现在我们有了代码执行器,就可以设置 CodeAct 智能体了。

from llama_index.core.agent.workflow import CodeActAgent
from llama_index.core.workflow import Context
agent = CodeActAgent(
code_execute_fn=code_executor.execute,
llm=llm,
tools=[add, subtract, multiply, divide],
)
# context to hold the agent's session/state/chat history
ctx = Context(agent)

现在我们有了智能体,就可以用它来完成任务!由于我们为它提供了一些数学函数,我们将提示它执行需要计算的任务。

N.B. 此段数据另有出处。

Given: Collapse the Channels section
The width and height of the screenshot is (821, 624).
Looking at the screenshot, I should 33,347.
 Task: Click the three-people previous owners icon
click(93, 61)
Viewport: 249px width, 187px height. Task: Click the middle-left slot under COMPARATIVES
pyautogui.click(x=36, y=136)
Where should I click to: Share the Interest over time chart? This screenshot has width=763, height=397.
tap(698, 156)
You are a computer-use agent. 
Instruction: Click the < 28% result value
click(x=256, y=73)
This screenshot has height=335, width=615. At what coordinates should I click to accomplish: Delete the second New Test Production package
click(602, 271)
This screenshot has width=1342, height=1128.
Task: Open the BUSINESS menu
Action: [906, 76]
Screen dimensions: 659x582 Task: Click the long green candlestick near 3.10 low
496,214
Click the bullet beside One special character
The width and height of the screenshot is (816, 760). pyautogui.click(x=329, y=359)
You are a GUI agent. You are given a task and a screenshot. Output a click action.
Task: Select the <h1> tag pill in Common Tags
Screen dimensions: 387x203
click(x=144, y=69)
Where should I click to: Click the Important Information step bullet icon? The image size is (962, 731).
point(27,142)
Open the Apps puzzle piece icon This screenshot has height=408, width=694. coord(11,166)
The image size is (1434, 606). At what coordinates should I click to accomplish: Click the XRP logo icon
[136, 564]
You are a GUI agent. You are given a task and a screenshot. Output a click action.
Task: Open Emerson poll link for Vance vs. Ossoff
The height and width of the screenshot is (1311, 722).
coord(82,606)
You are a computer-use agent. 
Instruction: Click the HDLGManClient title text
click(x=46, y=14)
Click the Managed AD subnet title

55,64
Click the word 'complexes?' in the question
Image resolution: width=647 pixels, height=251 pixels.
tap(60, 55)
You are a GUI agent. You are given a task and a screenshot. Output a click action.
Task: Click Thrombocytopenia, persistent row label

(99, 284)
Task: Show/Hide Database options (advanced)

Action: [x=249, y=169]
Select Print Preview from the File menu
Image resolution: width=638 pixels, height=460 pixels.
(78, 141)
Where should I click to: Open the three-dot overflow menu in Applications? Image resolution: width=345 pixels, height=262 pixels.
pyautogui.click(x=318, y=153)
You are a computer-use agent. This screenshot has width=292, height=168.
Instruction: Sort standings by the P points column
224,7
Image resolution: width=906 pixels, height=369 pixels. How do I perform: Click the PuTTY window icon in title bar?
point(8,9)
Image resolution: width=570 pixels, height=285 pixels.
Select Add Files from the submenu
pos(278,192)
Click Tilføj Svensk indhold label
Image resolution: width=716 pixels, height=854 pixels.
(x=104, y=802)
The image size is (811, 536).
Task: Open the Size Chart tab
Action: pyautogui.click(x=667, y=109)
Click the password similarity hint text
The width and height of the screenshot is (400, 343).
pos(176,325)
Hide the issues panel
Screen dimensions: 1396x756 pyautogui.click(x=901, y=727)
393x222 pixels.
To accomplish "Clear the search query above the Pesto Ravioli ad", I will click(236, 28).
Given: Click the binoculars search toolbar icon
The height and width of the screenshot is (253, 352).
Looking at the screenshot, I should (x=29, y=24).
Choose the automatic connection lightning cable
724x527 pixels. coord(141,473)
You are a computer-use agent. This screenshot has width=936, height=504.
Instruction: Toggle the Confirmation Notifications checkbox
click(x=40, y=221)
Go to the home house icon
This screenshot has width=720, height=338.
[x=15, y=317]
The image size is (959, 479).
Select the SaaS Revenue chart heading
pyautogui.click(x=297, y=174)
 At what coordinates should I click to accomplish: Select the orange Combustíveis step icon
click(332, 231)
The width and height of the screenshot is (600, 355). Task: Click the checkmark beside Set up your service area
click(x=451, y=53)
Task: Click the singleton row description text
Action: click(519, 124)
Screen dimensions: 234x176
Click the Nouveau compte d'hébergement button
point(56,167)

from llama_index.core.agent.workflow import (
ToolCall,
ToolCallResult,
AgentStream,
)
async def run_agent_verbose(agent, ctx, query):
handler = agent.run(query, ctx=ctx)
print(f"User: {query}")
async for event in handler.stream_events():
if isinstance(event, ToolCallResult):
print(
f"\n-----------\nCode execution result:\n{event.tool_output}"
)
elif isinstance(event, ToolCall):
print(f"\n-----------\nParsed code:\n{event.tool_kwargs['code']}")
elif isinstance(event, AgentStream):
print(f"{event.delta}", end="", flush=True)
return await handler

在这里,智能体使用一些内置函数来计算从1到10所有数字的总和。

response = await run_agent_verbose(
agent, ctx, "Calculate the sum of all numbers from 1 to 10"
)
User: Calculate the sum of all numbers from 1 to 10
The sum of all numbers from 1 to 10 can be calculated using the formula for the sum of an arithmetic series. However, I will compute it directly for you.
<execute>
# Calculate the sum of numbers from 1 to 10
total_sum = sum(range(1, 11))
print(total_sum)
</execute>
-----------
Parsed code:
# Calculate the sum of numbers from 1 to 10
total_sum = sum(range(1, 11))
print(total_sum)
-----------
Code execution result:
55
The sum of all numbers from 1 to 10 is 55.

接下来,我们让智能体使用我们传入的工具。

response = await run_agent_verbose(
agent, ctx, "Add 5 and 3, then multiply the result by 2"
)
User: Add 5 and 3, then multiply the result by 2
I will perform the addition of 5 and 3, and then multiply the result by 2.
<execute>
# Perform the calculation
addition_result = add(5, 3)
final_result = multiply(addition_result, 2)
print(final_result)
</execute>
-----------
Parsed code:
# Perform the calculation
addition_result = add(5, 3)
final_result = multiply(addition_result, 2)
print(final_result)
-----------
Code execution result:
16
The result of adding 5 and 3, then multiplying by 2, is 16.

我们甚至可以让智能体为我们定义新函数!

response = await run_agent_verbose(
agent, ctx, "Calculate the sum of the first 10 fibonacci numbers"
)
User: Calculate the sum of the first 10 fibonacci numbers
I will calculate the sum of the first 10 Fibonacci numbers.
<execute>
def fibonacci(n):
fib_sequence = [0, 1]
for i in range(2, n):
fib_sequence.append(fib_sequence[-1] + fib_sequence[-2])
return fib_sequence
# Calculate the sum of the first 10 Fibonacci numbers
first_10_fib = fibonacci(10)
fibonacci_sum = sum(first_10_fib)
print(fibonacci_sum)
</execute>
-----------
Parsed code:
def fibonacci(n):
fib_sequence = [0, 1]
for i in range(2, n):
fib_sequence.append(fib_sequence[-1] + fib_sequence[-2])
return fib_sequence
# Calculate the sum of the first 10 Fibonacci numbers
first_10_fib = fibonacci(10)
fibonacci_sum = sum(first_10_fib)
print(fibonacci_sum)
-----------
Code execution result:
88
The sum of the first 10 Fibonacci numbers is 88.

然后在新的任务中重用这些新函数!

response = await run_agent_verbose(
agent, ctx, "Calculate the sum of the first 20 fibonacci numbers"
)
User: Calculate the sum of the first 20 fibonacci numbers
I will calculate the sum of the first 20 Fibonacci numbers.
<execute>
# Calculate the sum of the first 20 Fibonacci numbers
first_20_fib = fibonacci(20)
fibonacci_sum_20 = sum(first_20_fib)
print(fibonacci_sum_20)
</execute>
-----------
Parsed code:
# Calculate the sum of the first 20 Fibonacci numbers
first_20_fib = fibonacci(20)
fibonacci_sum_20 = sum(first_20_fib)
print(fibonacci_sum_20)
-----------
Code execution result:
10945
The sum of the first 20 Fibonacci numbers is 10,945.